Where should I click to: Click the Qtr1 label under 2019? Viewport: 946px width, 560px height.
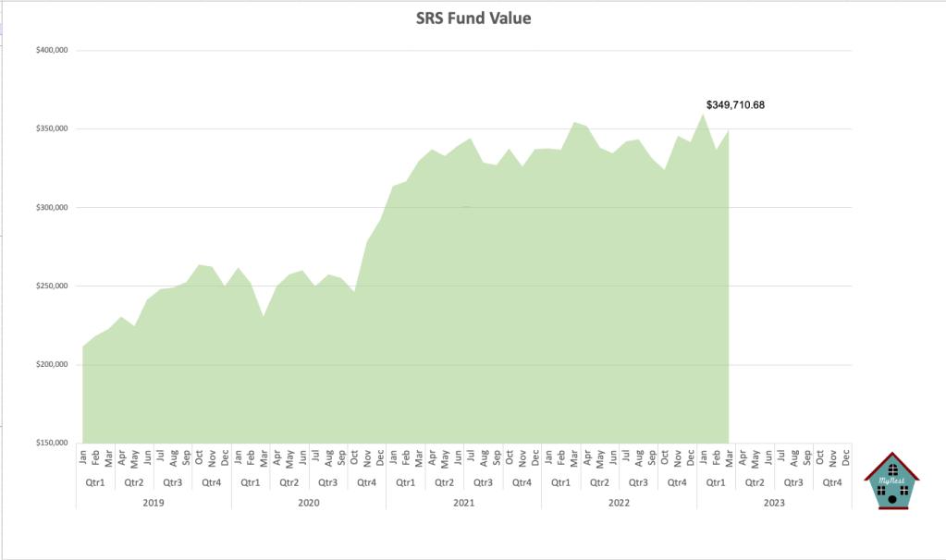[x=95, y=482]
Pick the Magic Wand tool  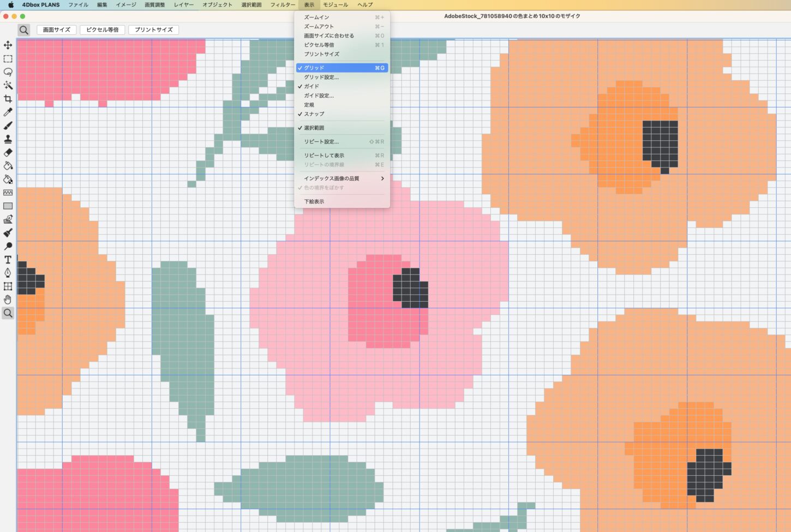click(x=8, y=85)
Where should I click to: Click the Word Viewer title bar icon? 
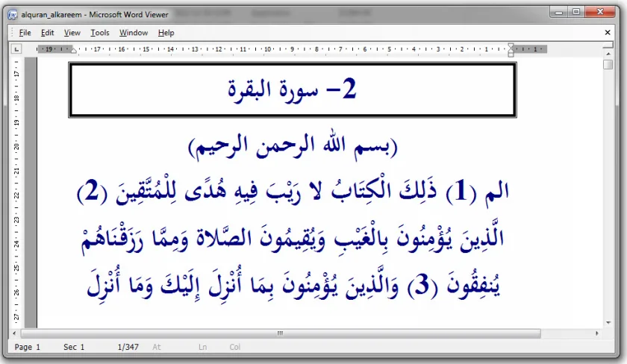pyautogui.click(x=13, y=15)
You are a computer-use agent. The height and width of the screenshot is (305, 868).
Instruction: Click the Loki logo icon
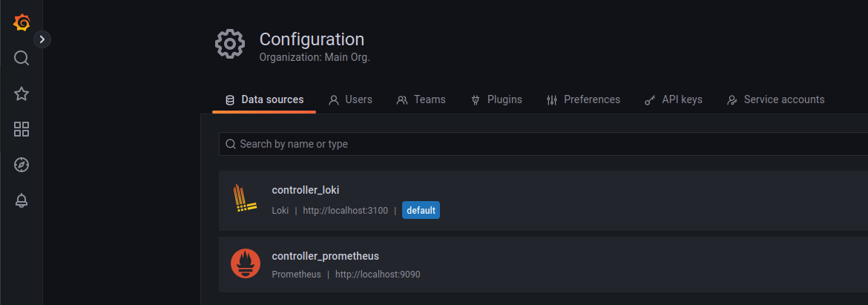245,198
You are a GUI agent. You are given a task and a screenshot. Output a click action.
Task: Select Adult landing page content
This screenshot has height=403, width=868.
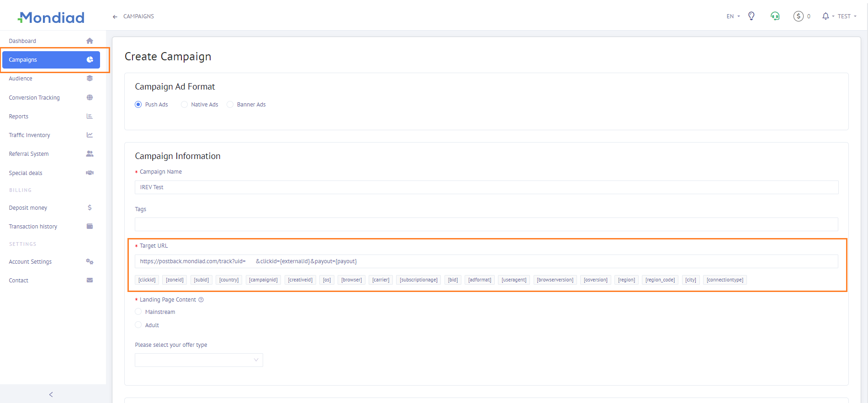coord(138,325)
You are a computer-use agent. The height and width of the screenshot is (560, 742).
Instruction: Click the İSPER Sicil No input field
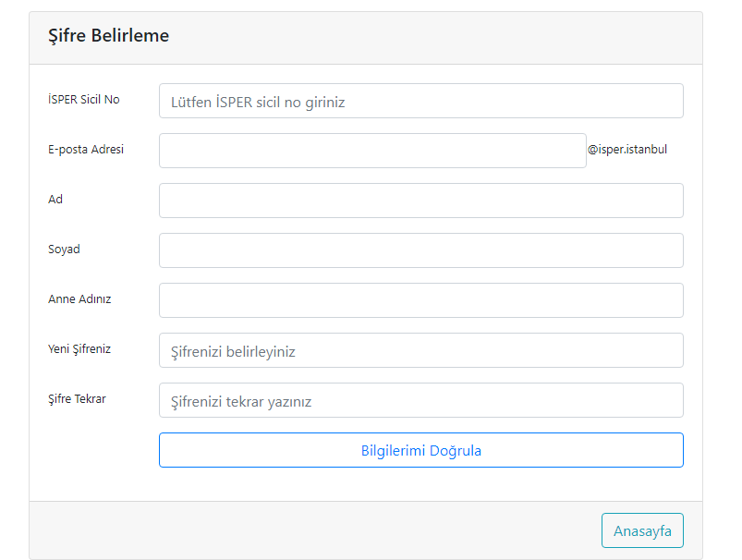coord(420,100)
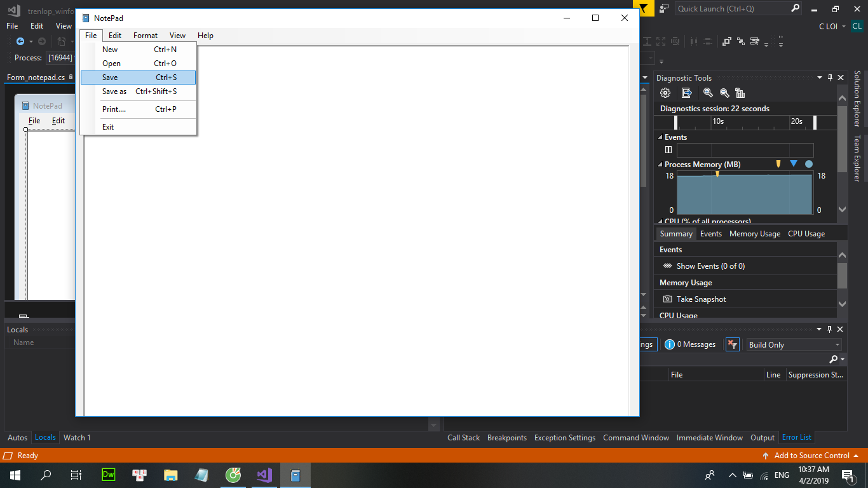Click the Zoom In icon in Diagnostic Tools
The width and height of the screenshot is (868, 488).
coord(708,93)
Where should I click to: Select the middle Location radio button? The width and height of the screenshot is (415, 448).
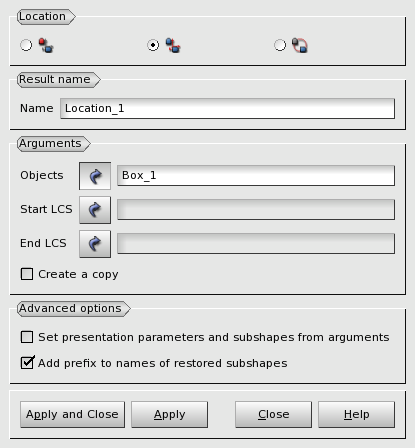pyautogui.click(x=153, y=45)
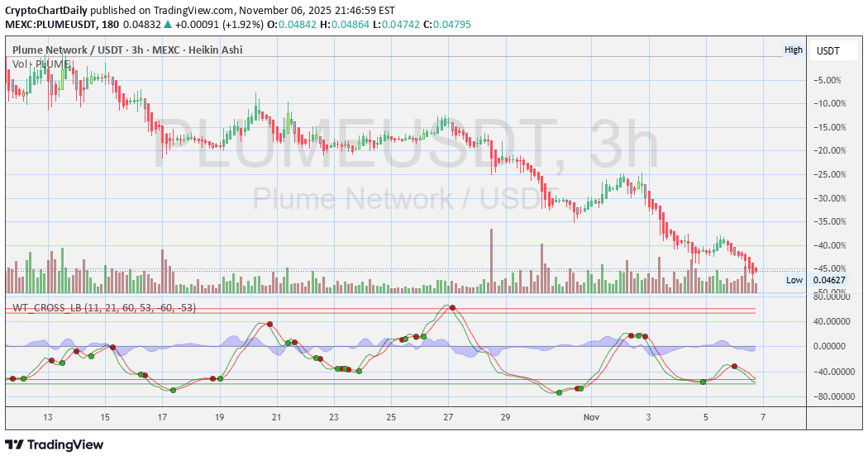
Task: Click the current price tag 0.04627
Action: [x=828, y=280]
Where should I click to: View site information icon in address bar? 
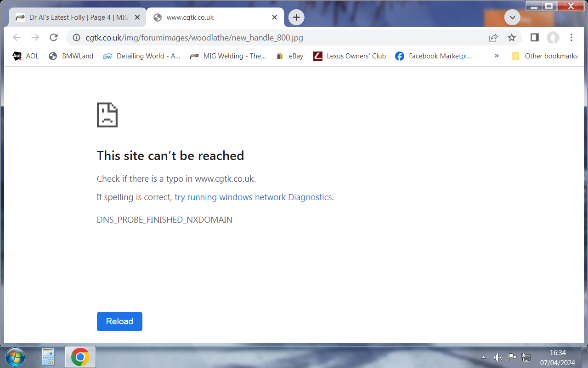tap(76, 38)
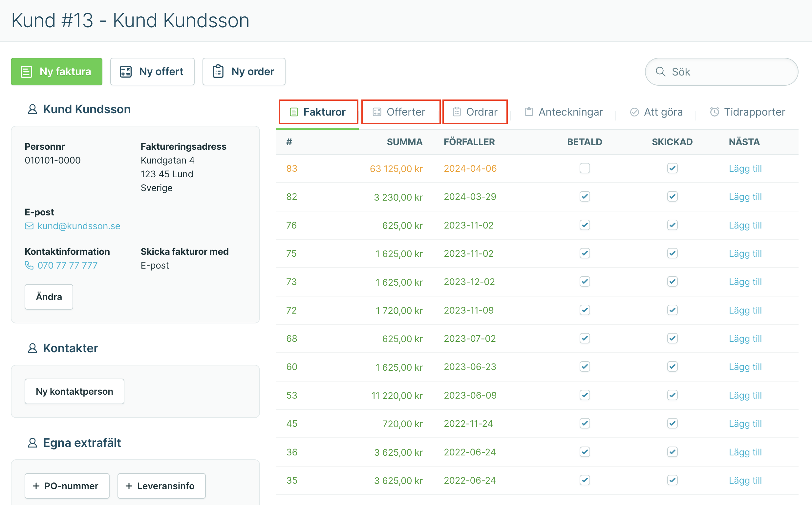Image resolution: width=812 pixels, height=505 pixels.
Task: Click the calculator icon on Ny offert
Action: (126, 71)
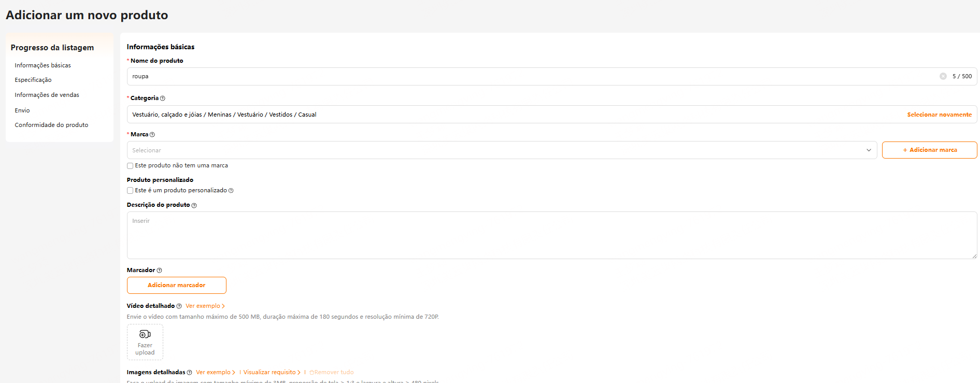Click help icon next to personalized product checkbox
This screenshot has width=980, height=383.
231,191
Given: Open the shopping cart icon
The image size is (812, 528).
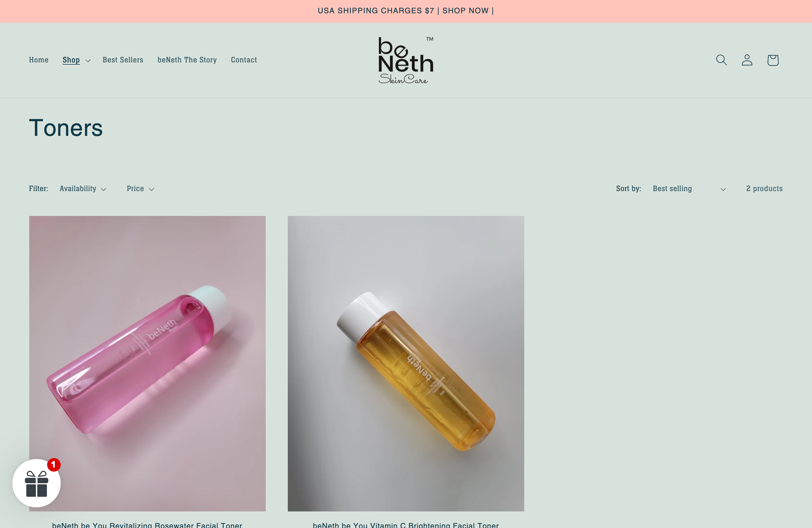Looking at the screenshot, I should [773, 60].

- [Task statement]: Please state the number of lines in the data above that hold the word "computer", without any other text.

- [Response to this exercise]: 2